-- Begin --

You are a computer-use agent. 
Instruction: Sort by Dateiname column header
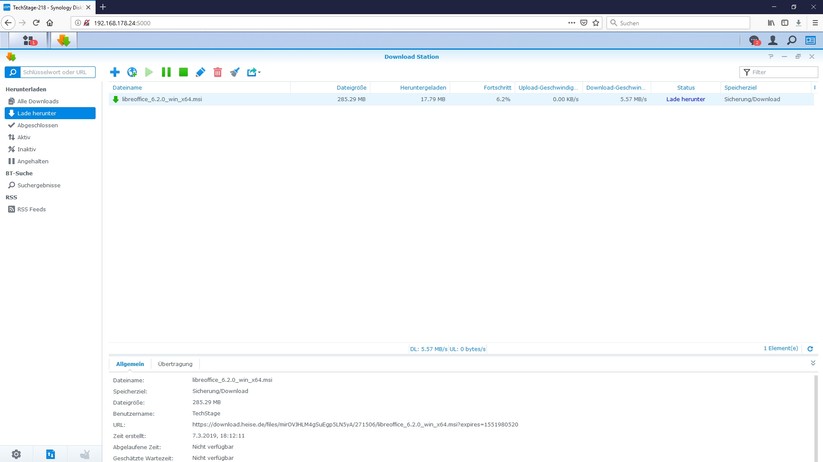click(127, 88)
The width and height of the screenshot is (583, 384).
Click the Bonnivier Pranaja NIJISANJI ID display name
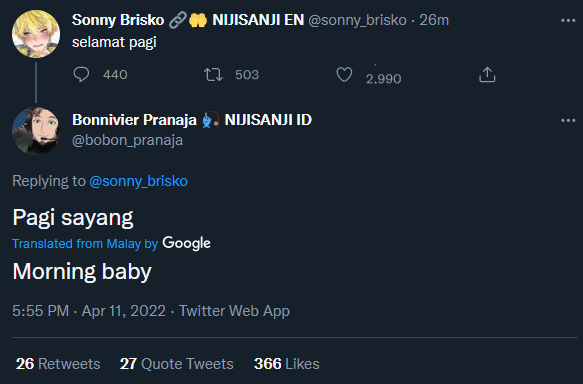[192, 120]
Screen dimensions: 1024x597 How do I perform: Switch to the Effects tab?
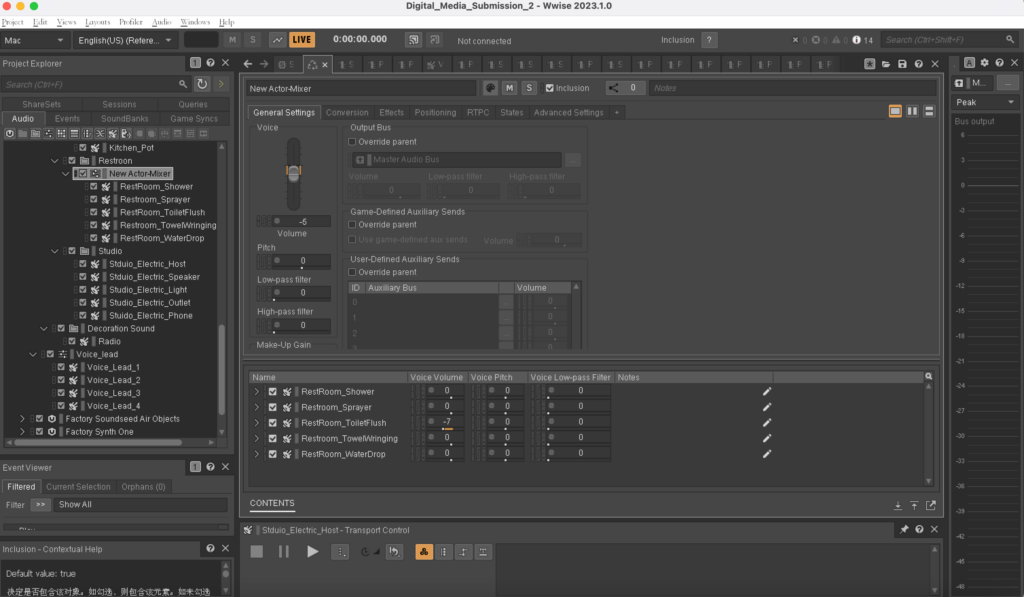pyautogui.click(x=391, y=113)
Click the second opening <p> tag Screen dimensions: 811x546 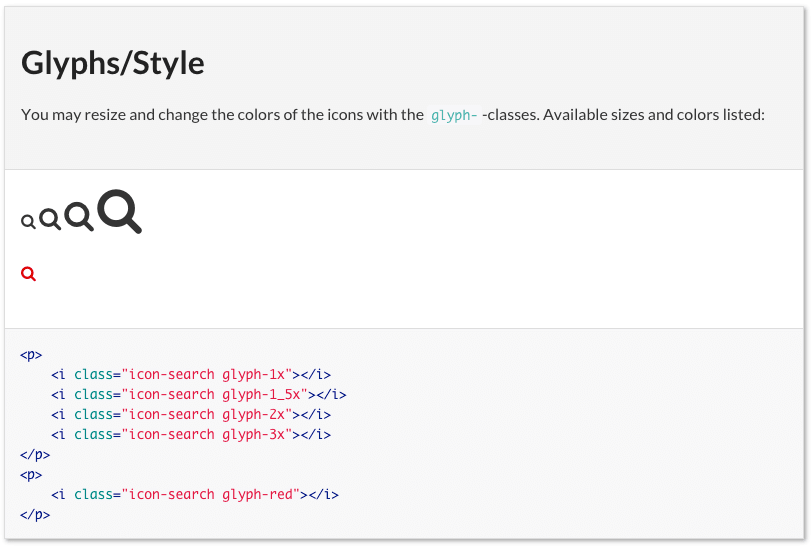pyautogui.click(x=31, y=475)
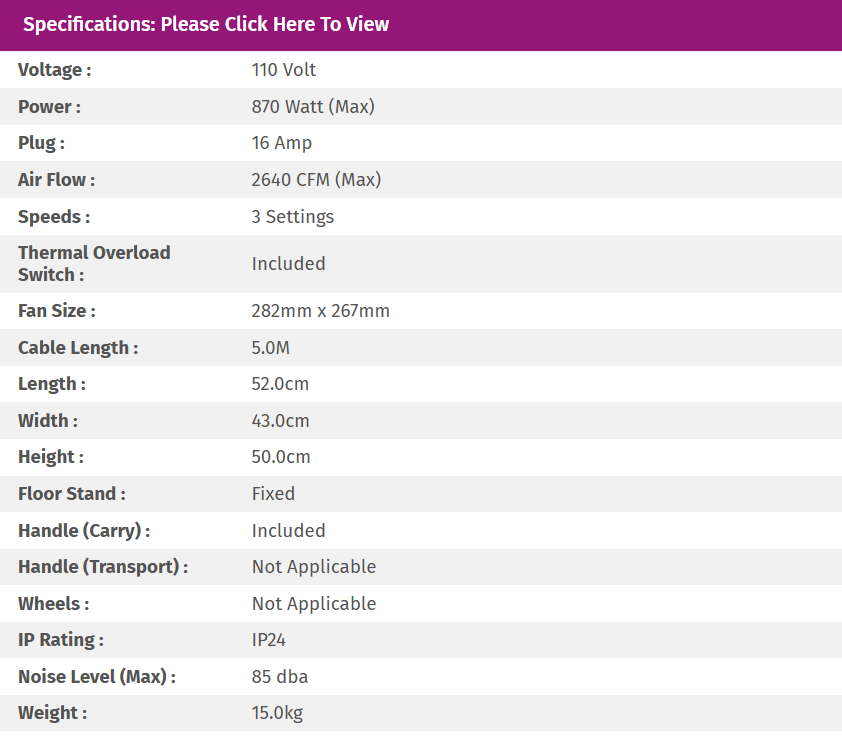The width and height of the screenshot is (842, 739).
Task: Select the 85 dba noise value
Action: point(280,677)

-- End --

Can you print the items from their first line through the line containing "pyautogui.click(x=391, y=113)", including that line, and leave the pictures out of your output?

*Expected output*:
You are a computer-use agent. 
Instruction: Sort by Dateiname column header
click(127, 88)
The width and height of the screenshot is (583, 384).
Click the Bonnivier Pranaja NIJISANJI ID display name
[192, 120]
Screen dimensions: 1024x597 How do I perform: Switch to the Effects tab?
pyautogui.click(x=391, y=113)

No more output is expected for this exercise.